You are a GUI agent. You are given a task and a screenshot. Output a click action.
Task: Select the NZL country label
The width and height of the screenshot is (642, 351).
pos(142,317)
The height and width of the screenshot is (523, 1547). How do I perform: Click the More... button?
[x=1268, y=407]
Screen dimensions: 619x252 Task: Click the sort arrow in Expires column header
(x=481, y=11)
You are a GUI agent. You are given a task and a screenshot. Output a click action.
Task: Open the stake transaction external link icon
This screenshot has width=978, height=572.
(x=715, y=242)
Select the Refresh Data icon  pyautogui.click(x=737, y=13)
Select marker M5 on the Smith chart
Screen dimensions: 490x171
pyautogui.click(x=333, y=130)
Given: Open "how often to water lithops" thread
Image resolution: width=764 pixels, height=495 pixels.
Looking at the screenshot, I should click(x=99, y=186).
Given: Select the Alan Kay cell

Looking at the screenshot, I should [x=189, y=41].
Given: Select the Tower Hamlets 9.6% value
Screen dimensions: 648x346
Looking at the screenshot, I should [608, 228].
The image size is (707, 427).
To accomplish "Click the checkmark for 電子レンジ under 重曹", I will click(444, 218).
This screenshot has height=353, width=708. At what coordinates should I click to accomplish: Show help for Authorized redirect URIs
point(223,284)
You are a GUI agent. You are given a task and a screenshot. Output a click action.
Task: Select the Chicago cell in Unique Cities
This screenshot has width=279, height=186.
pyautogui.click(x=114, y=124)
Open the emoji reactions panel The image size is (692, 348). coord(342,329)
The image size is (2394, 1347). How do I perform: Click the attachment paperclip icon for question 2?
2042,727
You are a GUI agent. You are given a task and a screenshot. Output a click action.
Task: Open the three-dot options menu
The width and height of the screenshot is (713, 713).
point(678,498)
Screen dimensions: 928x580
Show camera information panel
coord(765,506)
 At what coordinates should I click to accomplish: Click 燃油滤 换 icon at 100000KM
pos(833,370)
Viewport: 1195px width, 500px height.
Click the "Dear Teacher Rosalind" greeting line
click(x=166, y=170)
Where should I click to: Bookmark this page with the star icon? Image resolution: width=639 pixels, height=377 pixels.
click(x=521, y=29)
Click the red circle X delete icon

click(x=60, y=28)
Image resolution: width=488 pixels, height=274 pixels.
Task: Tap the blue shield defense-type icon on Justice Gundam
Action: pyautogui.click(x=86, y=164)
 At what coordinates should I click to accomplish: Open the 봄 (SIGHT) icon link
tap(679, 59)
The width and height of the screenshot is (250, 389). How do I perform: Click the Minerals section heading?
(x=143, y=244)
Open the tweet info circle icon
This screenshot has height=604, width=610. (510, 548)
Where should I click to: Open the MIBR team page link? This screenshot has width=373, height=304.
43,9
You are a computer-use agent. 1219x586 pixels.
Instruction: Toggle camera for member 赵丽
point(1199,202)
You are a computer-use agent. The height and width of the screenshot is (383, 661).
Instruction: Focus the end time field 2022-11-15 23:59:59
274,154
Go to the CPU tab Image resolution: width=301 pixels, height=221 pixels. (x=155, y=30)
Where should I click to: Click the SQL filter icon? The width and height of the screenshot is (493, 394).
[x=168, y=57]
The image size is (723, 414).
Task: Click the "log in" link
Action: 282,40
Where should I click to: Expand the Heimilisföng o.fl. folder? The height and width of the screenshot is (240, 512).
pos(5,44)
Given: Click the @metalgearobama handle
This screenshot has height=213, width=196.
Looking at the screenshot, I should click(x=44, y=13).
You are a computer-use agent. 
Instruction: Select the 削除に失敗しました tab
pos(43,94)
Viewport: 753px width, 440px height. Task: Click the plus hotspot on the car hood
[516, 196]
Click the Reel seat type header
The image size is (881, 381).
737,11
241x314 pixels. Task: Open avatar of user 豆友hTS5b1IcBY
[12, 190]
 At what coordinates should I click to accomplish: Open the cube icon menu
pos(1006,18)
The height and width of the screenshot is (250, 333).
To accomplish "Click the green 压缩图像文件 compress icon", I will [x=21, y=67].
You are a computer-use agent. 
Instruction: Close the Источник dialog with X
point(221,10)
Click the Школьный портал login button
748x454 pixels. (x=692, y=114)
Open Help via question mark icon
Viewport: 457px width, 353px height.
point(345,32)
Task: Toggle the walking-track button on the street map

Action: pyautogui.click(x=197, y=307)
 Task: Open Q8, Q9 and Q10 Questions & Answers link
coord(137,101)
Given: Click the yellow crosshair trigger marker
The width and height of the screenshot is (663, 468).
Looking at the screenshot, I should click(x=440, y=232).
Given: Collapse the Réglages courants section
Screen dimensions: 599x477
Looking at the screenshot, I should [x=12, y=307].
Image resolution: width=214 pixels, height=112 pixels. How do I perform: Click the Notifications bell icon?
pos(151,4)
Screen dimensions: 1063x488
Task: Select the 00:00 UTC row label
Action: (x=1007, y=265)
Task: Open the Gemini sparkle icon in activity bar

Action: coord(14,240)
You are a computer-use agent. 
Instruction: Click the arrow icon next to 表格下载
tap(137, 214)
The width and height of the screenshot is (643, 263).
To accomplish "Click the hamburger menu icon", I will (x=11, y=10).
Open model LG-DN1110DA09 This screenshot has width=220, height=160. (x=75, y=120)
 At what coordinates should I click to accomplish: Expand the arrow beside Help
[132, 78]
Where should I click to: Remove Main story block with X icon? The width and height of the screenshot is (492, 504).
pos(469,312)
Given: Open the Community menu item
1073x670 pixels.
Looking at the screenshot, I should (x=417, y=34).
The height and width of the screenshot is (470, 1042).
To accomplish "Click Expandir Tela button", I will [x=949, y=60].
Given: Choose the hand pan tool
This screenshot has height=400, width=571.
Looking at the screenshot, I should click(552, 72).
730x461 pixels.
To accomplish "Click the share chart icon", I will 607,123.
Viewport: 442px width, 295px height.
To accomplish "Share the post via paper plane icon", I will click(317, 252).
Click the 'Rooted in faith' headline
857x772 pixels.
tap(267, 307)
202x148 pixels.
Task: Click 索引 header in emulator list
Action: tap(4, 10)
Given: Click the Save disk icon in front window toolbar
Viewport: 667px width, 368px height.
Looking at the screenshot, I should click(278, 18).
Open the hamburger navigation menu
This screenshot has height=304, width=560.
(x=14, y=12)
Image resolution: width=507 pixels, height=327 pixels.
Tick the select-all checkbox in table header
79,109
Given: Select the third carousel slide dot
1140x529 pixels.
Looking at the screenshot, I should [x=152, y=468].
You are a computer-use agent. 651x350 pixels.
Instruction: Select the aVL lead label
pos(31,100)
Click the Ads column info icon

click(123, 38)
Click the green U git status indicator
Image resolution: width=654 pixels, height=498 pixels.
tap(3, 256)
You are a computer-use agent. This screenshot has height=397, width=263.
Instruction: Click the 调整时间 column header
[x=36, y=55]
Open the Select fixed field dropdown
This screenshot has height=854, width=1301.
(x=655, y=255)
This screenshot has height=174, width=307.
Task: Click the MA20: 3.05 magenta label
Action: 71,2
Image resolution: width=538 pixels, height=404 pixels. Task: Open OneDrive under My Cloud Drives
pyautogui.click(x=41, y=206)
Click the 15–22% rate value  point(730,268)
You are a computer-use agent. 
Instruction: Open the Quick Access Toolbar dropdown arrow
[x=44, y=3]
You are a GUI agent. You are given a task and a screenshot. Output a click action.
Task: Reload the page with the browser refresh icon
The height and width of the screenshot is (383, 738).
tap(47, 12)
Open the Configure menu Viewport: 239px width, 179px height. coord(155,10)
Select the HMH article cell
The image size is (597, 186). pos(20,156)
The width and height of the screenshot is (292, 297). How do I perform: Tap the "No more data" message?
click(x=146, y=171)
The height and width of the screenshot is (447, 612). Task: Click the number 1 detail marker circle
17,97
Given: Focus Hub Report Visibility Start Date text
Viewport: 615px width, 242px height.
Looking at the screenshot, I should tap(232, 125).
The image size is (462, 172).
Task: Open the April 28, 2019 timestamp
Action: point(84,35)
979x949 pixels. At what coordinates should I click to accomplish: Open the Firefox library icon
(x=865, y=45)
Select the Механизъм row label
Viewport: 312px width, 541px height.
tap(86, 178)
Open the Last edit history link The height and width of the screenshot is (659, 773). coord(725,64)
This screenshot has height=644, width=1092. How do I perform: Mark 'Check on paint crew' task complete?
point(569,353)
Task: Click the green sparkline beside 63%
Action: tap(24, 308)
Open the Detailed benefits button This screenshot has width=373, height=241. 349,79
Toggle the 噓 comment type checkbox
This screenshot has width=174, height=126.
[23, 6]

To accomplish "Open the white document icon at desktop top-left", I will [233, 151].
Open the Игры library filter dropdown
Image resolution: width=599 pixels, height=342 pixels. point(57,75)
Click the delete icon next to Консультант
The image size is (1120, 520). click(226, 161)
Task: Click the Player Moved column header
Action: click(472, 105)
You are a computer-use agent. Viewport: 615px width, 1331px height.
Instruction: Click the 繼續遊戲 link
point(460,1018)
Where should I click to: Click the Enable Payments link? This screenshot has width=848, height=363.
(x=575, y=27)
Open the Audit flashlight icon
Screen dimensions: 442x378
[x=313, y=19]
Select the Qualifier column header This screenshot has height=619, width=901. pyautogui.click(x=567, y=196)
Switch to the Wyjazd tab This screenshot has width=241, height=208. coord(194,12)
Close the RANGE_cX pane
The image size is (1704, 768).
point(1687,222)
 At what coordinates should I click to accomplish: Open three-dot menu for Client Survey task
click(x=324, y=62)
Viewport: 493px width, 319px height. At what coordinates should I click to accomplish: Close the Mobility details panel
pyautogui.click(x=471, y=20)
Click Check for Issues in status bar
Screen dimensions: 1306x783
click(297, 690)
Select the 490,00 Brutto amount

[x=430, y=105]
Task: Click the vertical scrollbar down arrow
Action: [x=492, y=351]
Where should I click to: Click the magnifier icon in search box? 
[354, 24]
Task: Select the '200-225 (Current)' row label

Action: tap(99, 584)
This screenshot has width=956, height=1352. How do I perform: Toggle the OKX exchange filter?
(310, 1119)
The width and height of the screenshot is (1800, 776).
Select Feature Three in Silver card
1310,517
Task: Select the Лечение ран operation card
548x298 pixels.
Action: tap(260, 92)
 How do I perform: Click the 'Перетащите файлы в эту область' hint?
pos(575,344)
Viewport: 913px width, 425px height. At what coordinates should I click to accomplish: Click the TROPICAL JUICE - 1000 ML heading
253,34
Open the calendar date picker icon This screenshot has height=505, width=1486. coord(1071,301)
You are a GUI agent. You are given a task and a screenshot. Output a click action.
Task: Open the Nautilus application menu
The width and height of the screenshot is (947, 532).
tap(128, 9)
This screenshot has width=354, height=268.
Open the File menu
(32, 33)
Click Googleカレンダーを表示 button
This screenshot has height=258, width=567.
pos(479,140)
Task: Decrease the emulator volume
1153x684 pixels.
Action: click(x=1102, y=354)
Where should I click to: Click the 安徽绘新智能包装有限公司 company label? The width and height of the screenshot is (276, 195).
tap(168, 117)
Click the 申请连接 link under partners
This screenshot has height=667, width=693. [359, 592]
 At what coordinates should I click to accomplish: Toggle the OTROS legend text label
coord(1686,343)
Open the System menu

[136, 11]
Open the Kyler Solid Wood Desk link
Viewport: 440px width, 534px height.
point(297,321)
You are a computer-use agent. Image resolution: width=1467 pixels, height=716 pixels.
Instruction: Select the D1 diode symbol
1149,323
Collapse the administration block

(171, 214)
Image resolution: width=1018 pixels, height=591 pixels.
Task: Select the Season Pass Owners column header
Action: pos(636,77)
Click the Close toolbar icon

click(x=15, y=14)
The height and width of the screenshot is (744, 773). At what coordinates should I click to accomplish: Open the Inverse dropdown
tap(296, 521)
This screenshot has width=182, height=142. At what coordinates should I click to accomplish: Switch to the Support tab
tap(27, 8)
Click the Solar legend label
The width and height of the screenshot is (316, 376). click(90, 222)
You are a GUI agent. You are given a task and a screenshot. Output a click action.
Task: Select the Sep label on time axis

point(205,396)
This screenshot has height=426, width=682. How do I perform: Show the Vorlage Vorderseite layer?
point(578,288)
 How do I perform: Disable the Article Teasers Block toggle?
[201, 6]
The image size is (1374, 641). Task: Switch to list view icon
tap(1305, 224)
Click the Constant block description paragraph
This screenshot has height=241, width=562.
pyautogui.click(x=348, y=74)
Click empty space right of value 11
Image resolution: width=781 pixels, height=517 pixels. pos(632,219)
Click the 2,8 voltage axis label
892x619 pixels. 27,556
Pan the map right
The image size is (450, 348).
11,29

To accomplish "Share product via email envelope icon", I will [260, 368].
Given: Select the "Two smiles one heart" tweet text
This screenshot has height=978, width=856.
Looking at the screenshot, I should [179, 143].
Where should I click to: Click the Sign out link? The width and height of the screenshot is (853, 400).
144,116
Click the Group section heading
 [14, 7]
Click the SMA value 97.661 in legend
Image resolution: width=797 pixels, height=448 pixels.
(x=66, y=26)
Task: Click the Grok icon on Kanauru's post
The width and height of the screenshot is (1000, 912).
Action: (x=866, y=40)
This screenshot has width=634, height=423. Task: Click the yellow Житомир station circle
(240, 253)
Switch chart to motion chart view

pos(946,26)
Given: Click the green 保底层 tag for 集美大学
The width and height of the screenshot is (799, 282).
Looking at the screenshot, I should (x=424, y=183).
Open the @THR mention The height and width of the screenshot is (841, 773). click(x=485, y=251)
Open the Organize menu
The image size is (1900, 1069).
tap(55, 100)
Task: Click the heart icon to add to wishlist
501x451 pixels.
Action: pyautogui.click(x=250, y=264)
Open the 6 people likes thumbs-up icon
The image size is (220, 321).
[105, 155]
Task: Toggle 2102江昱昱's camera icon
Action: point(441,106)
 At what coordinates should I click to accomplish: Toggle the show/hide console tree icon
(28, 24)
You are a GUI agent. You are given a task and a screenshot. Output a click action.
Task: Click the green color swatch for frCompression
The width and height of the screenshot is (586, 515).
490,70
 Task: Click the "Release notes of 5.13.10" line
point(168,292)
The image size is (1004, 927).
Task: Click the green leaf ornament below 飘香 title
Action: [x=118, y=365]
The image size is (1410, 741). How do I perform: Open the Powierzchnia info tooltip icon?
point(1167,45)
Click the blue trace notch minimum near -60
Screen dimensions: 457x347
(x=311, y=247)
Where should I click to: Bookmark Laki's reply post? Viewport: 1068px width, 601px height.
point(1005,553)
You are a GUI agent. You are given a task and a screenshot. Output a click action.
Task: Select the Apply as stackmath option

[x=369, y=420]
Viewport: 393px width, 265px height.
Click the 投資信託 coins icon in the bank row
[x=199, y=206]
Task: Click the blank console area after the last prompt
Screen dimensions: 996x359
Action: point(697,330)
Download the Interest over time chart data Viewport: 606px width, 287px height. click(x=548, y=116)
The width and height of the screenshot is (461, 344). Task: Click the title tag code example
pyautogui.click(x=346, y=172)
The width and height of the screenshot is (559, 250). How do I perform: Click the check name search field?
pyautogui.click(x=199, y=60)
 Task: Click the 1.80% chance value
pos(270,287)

____________________

◆ Assignment
Could you transcribe the entries exactly, from the first line through the line containing "often to water", and give nothing more?

◆ Written answer
You are a GUI agent. You are given a task and a screenshot. Output a click action.
Task: Select the NZL country label
The width and height of the screenshot is (642, 351).
pos(142,317)
The height and width of the screenshot is (523, 1547). How do I perform: Click the More... button?
[x=1268, y=407]
Screen dimensions: 619x252 Task: Click the sort arrow in Expires column header
(x=481, y=11)
You are a GUI agent. You are given a task and a screenshot. Output a click action.
Task: Open the stake transaction external link icon
This screenshot has width=978, height=572.
(x=715, y=242)
Select the Refresh Data icon  pyautogui.click(x=737, y=13)
Select marker M5 on the Smith chart
Screen dimensions: 490x171
pyautogui.click(x=333, y=130)
Given: Open "how often to water lithops" thread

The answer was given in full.